今週のお題「自由研究」
毎年、夏休みになると思い出すのが、21年前のこと。8月も半ばを過ぎた頃、長男に
「宿題もう終わったの?」
と尋ねると、こう言いました。
「川調べたい」
我が家の近くを流れる川は、かつて全国ワースト1という汚名のあった汚れた川。長男曰く、この川が、どこから汚れているのかを知りたいと。
他の宿題は終わっていて、あとは、自由研究と絵日記。息子の頭では、川を調べて、その日のことを絵日記にしたいということ。
さっそく、地図を見てみると、水源までは車で二時間ほど。川に沿った道は、所々無いものの、近くに車を止めれば見ることはできそうでした。その夜、地図を広げて、一緒に見たいポイントに印を付けて、走れそうな道を紙の上で辿りました。

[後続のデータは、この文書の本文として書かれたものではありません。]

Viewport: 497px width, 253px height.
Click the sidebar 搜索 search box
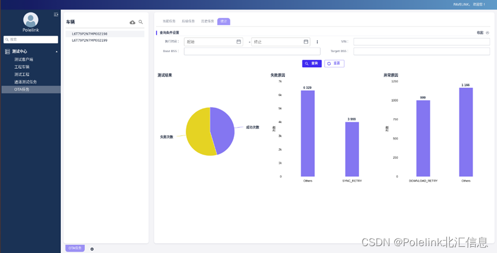(31, 39)
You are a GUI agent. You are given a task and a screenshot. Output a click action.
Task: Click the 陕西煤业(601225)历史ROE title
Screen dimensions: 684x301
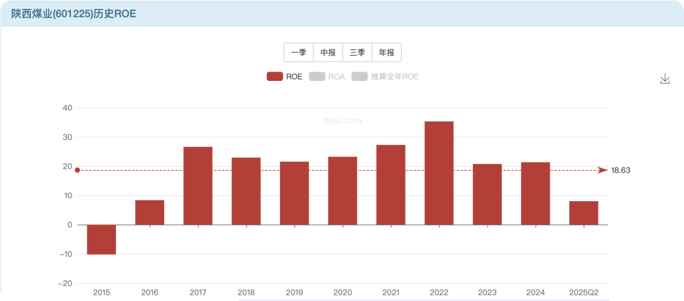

私の仕事が休めるまでの数日、長男は、川の歴史を調べていました。
まだインターネットもカーナビも常識では無い時代、実際行ってみないと、本当に走れる道か、川岸まで行けるのかはわかりません。それでもあまりにも熱心だったので、全面協力で冒険へと出かけました。

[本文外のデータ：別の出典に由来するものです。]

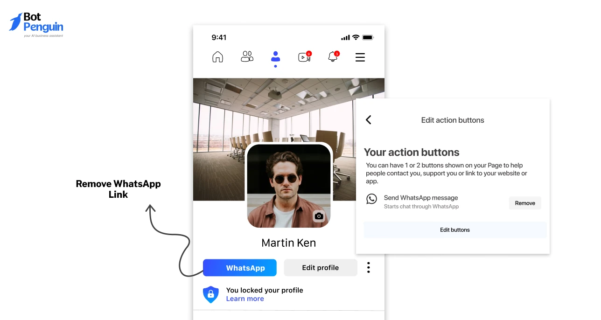Viewport: 601px width, 320px height.
Task: Open notifications via the bell icon
Action: tap(332, 57)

通勤時間帯を避け、確か午前9時くらいに出発しました。長男はカメラを首に掛けて、助手席で地図を広げて上機嫌です。いくつかのスポットを回り、川の様子を写真におさめ、メモをとっていました。その姿は、一端の研究員のようで、愛らしく、私は自分の携帯カメラに長男の様子を撮りまくりました。
川幅は、上流に行くほど狭くなり、いくつか回ったところで、川というより用水路のように変貌しました。

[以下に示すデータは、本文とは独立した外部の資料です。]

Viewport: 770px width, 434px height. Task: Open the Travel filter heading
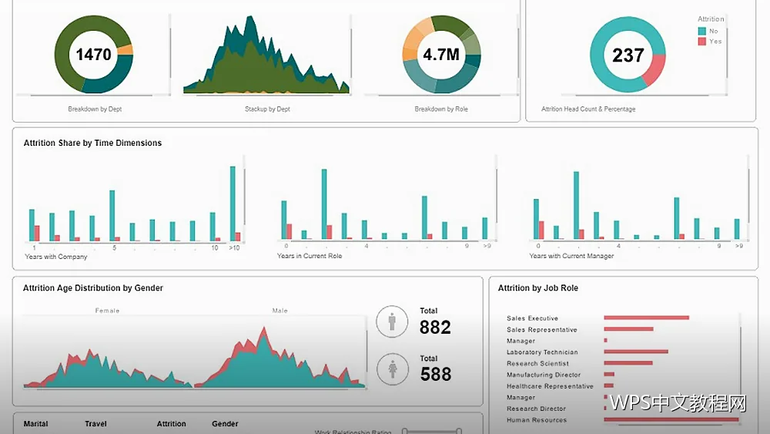click(95, 424)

「あのね、本当は用水路だったんだって。田んぼや畑に水をあげる川だったんだよ」
長男に教えてもらい、私は「なるほど」と感心しました。
県内だけの移動だったので走行距離自体はさほど長くないものの、止まるたびじっくり観察をして、水源に着く頃には、夕方になっていました。山でも谷でもない、住宅街の真ん中、民家のような建物のある石垣に刺さった、直径3センチほどのパイプから流れ出しているもの。
これこそが、長男の探す水源でした。
私たち大人がよく見る水源とは全く違う形状のそれを見た時、私は思わず笑ってしまい、長男は、笑う私を不思議そうに見ていました。
帰路は、助手席で熟睡。翌日写真を現像して、大きな模造紙に地図を写して、メモと照らし合わせながらコメントを入れていました。
数日かけて仕上げた壮大な自由研究は、2学期初めにお陰様で高く評価されました。